Simon Starling excels in the art of re-interpretation, producing a backcloth for a new social analysis, indicating the ecological, economic and cultural consequences of mobility factors caused by globalisation. This exhibit is jointly initiated by the Mac/Val and the Parc Saint-Léger and the French public is excitedly awaiting its opening! For over fifteen years, Simon Starling reconsiders the history of shapes and questions the notions of value, manufacture and the status of objects. His sculptures, installations and travels focus around acts of transformation and blending in situ. By methodically breaking down matter and context, Simon Starling reorganizes unexpected bonds between fields which are seemingly incompatible, with remote impermanence. For his first two-part monographic exhibition in France, the artist unravels his thoughts on what’s at the heart of current events.

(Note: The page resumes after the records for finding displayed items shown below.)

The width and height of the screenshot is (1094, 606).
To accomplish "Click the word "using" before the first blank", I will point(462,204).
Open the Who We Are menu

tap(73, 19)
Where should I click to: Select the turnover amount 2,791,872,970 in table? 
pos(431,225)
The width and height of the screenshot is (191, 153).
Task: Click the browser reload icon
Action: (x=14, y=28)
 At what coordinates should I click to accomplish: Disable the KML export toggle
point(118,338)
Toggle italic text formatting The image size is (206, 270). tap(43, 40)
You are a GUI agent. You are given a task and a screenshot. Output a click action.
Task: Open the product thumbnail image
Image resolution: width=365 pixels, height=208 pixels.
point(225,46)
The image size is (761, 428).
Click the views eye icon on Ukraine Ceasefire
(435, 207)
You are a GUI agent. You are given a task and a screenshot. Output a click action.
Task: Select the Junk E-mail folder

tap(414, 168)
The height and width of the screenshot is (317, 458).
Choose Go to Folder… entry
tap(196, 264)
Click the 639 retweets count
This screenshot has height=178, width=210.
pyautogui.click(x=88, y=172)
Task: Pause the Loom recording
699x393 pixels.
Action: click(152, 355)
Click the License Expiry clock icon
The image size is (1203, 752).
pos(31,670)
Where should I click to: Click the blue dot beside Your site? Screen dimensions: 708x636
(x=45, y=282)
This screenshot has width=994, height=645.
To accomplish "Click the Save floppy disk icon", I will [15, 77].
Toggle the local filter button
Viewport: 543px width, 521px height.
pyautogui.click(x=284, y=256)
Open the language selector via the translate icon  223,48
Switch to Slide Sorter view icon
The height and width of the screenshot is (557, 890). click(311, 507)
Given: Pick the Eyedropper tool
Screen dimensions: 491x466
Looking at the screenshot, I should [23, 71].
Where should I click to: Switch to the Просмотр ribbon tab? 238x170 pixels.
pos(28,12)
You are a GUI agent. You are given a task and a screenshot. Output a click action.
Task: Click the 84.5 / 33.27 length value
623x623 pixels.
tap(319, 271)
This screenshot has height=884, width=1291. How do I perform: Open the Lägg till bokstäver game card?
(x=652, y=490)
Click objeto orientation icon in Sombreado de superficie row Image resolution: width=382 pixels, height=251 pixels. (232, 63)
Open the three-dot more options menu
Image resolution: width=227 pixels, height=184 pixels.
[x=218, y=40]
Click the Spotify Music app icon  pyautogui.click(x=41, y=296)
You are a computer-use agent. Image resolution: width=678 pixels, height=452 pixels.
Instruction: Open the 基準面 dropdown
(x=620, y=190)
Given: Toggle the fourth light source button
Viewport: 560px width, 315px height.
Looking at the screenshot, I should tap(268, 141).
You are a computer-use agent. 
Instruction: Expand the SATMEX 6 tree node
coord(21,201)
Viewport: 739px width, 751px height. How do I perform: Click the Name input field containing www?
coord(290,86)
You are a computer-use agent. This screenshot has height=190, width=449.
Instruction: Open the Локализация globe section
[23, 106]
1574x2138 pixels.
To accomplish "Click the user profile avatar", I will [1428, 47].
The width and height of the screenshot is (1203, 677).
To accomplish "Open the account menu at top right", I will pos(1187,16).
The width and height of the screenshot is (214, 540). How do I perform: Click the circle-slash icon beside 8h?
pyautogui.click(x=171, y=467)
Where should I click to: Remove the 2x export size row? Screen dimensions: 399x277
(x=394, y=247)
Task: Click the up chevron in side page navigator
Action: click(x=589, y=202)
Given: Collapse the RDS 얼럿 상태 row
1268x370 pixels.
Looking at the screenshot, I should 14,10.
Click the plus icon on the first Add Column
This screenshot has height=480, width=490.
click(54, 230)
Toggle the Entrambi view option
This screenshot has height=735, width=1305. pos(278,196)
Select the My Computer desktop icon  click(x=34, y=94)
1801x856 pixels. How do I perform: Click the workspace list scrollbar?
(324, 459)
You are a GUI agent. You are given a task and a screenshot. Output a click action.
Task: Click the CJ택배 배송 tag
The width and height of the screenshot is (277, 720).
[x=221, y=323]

At the Val-de-Marne Contemporary Art Museum, this exhibition is laid out like the principle of transformation, playing with the picture and its double. One thing is always leading to another – one of Simon Starling’s driving forces – and this movement becomes the basis of his work. Documentary and fictional evidence is revealed and blends with his encyclopaedic archival work which successfully manages to be neither didactic nor overwhelming. The narrative structure holding the exhibit’s frame together is far from being straight – but answers more to the principle of re-interpreting, allowing for the artist to materialize his progression. The visitors are thus guided through a poetic universe, transcending the visible severity of his work. In this game of successive happenings combined with a mirroring exercise, the Mac/Val visit will surprise you with each work you see, revealing new facets to Simon Starling’s work– the visitor then travels along the path of re-interpretation, trying to find an ever-fleeing meaning. Whether it is in the museum or in the Parc Saint-Léger – which is hosting the second part of his project, the artist displays objects from the past. His contextual art consistently sparks the delivery of a narrative style, the works are closely tied to associated stories. Rock Raft, Flaga or even Three White Desks all have their own individual stories. Starling is able to remodel the pure context of these stories and our experience is suddenly shattered.